Il progetto promosso dal Centro di Solidarietà “Il Delfino” con ARCAT Calabria ODV continua durante la pausa scolastica: laboratori, ascolto psicologico, attività educative ed escursioni per minori tra i 12 e i 17 anni

COSENZA – Anche d’estate non si interrompe il percorso di accompagnamento per adolescenti che vivono situazioni di disagio, fragilità o dipendenze.
Prosegue infatti nella provincia di Cosenza il progetto “Focus on your Goal – Percorsi terapeutico-riabilitativi semi-residenziali per minori con addiction”, promosso dal Centro di Solidarietà “Il Delfino” in partenariato con ARCAT Calabria ODV e finanziato dal Dipartimento per le Politiche contro la Droga e le Altre Dipendenze della Presidenza del Consiglio dei Ministri.
Ormai avviato da circa un anno, il progetto ha già coinvolto numerosi beneficiari, consolidando un percorso di prevenzione, ascolto e accompagnamento rivolto agli adolescenti e alle loro famiglie.
L’iniziativa è rivolta a ragazzi e ragazze tra i 12 e i 17 anni e nasce con l’obiettivo di intercettare precocemente situazioni di rischio, offrendo percorsi di prevenzione, sostegno psicologico e accompagnamento educativo.
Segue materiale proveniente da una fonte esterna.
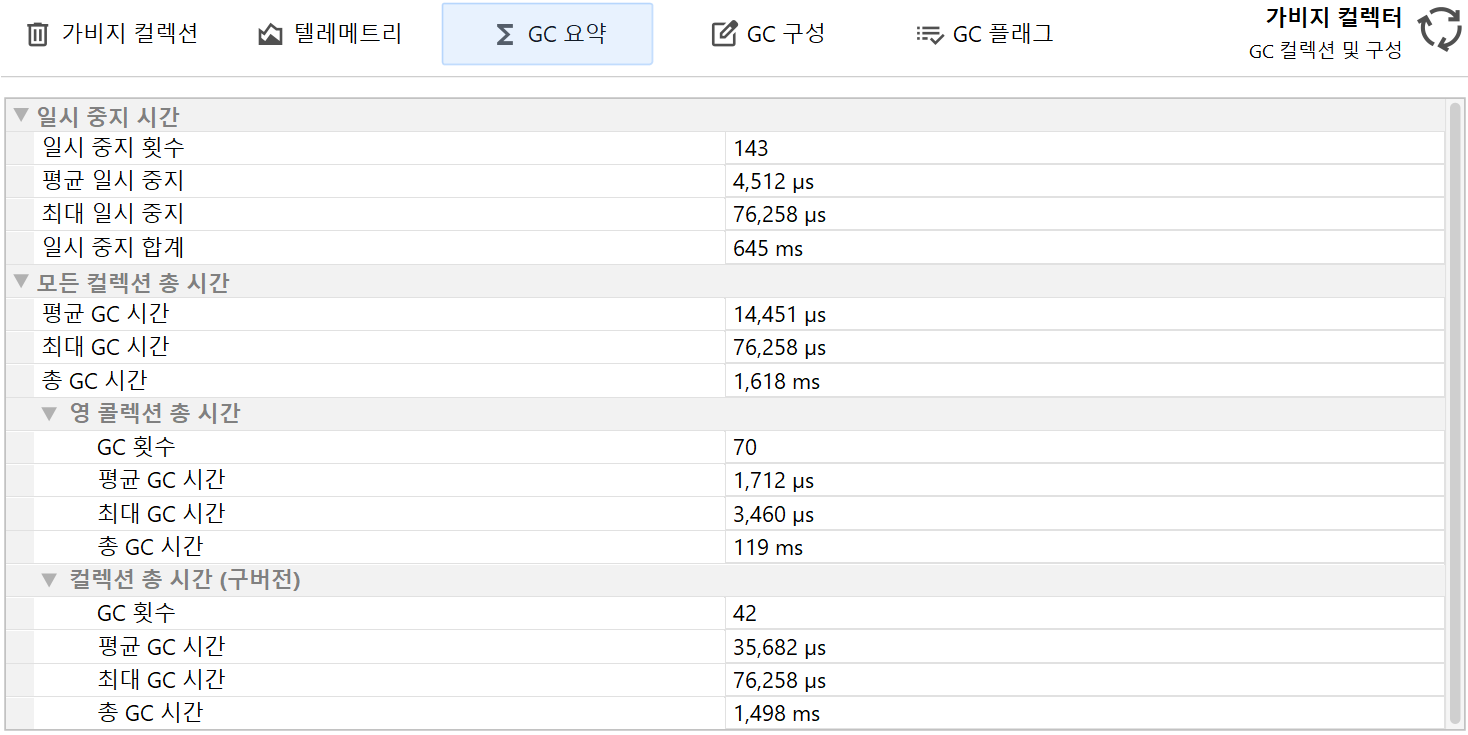This screenshot has height=735, width=1468.
Task: Click the 가비지 컬렉터 title heading
Action: [x=1333, y=18]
Tutte le attività del progetto sono gratuite per i beneficiari e per le famiglie, in quanto finanziate dal Dipartimento, per garantire un accesso concreto e senza barriere economiche ai percorsi di supporto educativo e riabilitativo.
Oggi parlare di “addiction” significa guardare non solo all’uso di sostanze come droghe o alcol, ma anche a forme di disagio sempre più diffuse tra gli adolescenti: dipendenza da social media, gaming problematico, isolamento sociale, relazioni disfunzionali e altre fragilità comportamentali.
In questo contesto si inserisce Focus on your Goal, un progetto pensato per aiutare gli adolescenti a ritrovare punti di riferimento, sviluppare consapevolezza e costruire nuove prospettive personali attraverso una presa in carico multidisciplinare che coinvolge psicologi, educatori professionali, assistenti sociali e altre figure specializzate.
Accanto agli interventi educativi e terapeutici, un ruolo centrale è affidato ai laboratori esperienziali: teatro, musica, street art, cucina, artigianato, agricoltura ed esplorazione naturalistica diventano occasioni concrete di crescita, relazione e scoperta delle proprie capacità.
Con la chiusura delle scuole il progetto non si ferma: durante l’estate proseguono attività di gruppo, laboratori all’aperto ed escursioni naturalistiche, offrendo ai ragazzi continuità educativa, socializzazione positiva e nuovi spazi di ascolto e confronto.
L’obiettivo resta chiaro: aiutare i giovani a non identificarsi con la difficoltà che stanno vivendo, ma a riconoscere le proprie risorse e immaginare nuove possibilità di crescita e futuro.